Fig. 5 shows the F1 scores for both algorithms, the solid line shows the F1 score for our proposed method, and the dashed line is the traditional deep learning method. It can be seen that after the model has substantially converged, the F1 score of the method of the present invention is above that of the conventional method until the end of the iteration. And the accuracy of the two algorithms always maintains a steady rising trend, wherein the difference between the two algorithms is large in about 30 to 50 iterations and then gradually decreases.

Fig. 6 shows the specificity of the two algorithms, the solid line shows the specificity of our proposed method, and the dotted line shows the traditional deep learning method. It can be seen that after the model has substantially converged, the specificity of the method of the present invention is still above that of the conventional method until the end of the iteration. And the accuracy of the two algorithms always keeps a steady ascending trend, and the accuracy of the two algorithms is sharply increased from the 10 th iteration to the 30 th iteration, then is kept steady and unchanged in the 10 th iteration, and is gradually increased from the 40 th iteration to the end.

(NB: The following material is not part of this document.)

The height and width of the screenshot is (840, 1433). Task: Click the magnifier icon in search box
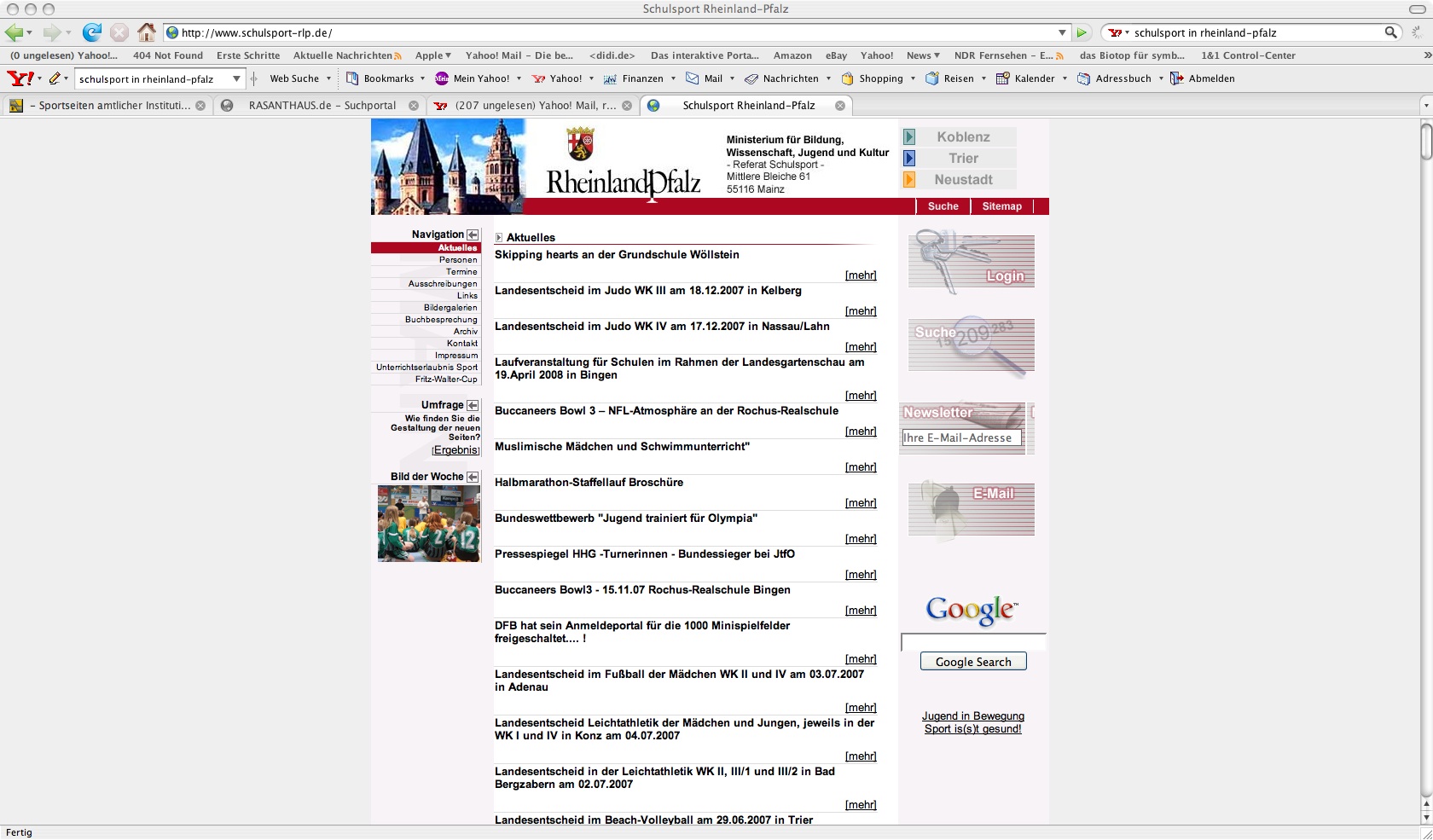pyautogui.click(x=1390, y=32)
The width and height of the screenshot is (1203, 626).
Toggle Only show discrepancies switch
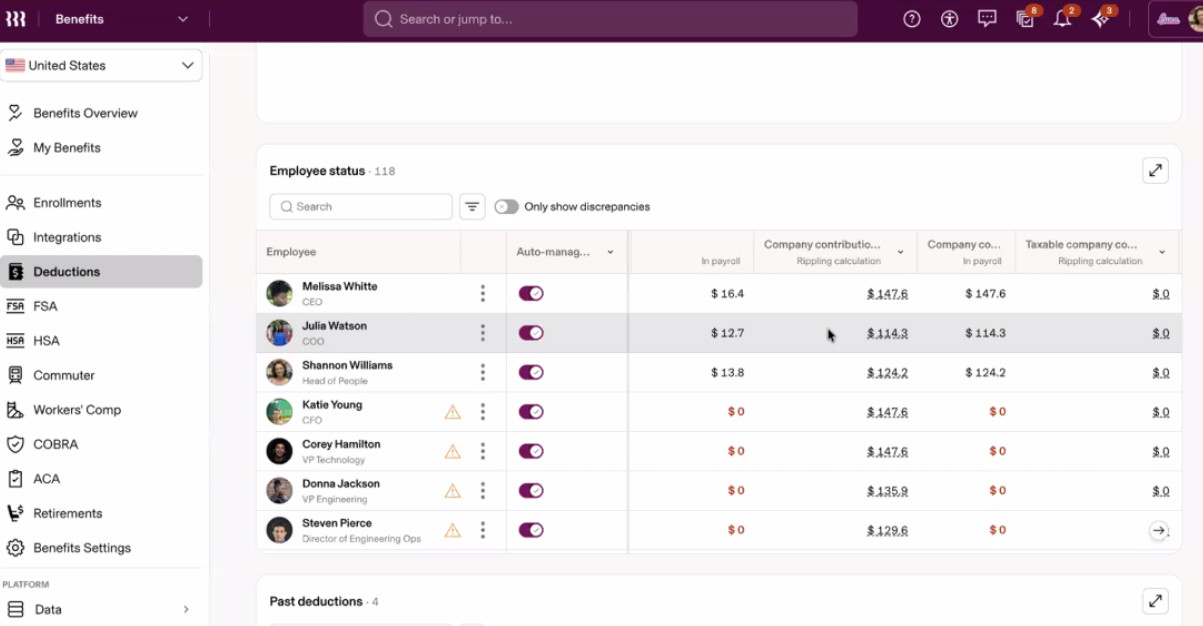tap(506, 207)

Fig. 7 shows the accuracy of both algorithms, the solid line shows the accuracy of our proposed method and the dashed line is the traditional deep learning method. It can be seen that after the model has substantially converged, the accuracy of the method of the present invention is still above that of the conventional method, and is not alleviated until 60 iterations. The reason for this is presumed to be model overfitting, which causes the accuracy of both algorithms to start to decline. During which the accuracy of both algorithms always maintains a steady rising trend, growing faster before 40 iterations, and then growing slowly until the end.

TABLE 1 Algorithm comparison results

Table 1 shows the mean of the two algorithms, i.e. the mean of 10 independent repeated experiments from the start of the iteration to the end of the iteration. The improvement of the accuracy and the specificity is small because more negative samples exist in the data, and the number of the corrected samples is too small relative to the number of the negative samples; and the improvement of the other three measures is obvious and reaches about 2 percent.

As will be appreciated by one skilled in the art, embodiments of the present application may be provided as a method, system, or computer program product. Accordingly, the present application may take the form of an entirely hardware embodiment, an entirely software embodiment or an embodiment combining software and hardware aspects. Furthermore, the present application may take the form of a computer program product embodied on one or more computer-usable storage media (including, but not limited to, disk storage, CD-ROM, optical storage, and the like) having computer-usable program code embodied therein.

Claims

1. A credit card fraud detection method based on deep learning is characterized by comprising the following steps:

step 4, inputting the test set into the trained model to obtain a classification label;

the training of the deep learning model in the step 3 comprises the following steps:

2. The method of claim 1, wherein the training set is two-thirds of the total number of samples and the testing set is one-third of the total number of samples.

3. The method of claim 1 or 2, wherein the data tag is 0 or 1, 0 indicating that the transaction is a normal transaction, and 1 indicating that the transaction is a fraudulent transaction.

4. The credit card fraud detection method of claim 3, wherein the classification tags are correlated to derive values for corresponding indicators, including accuracy and recall.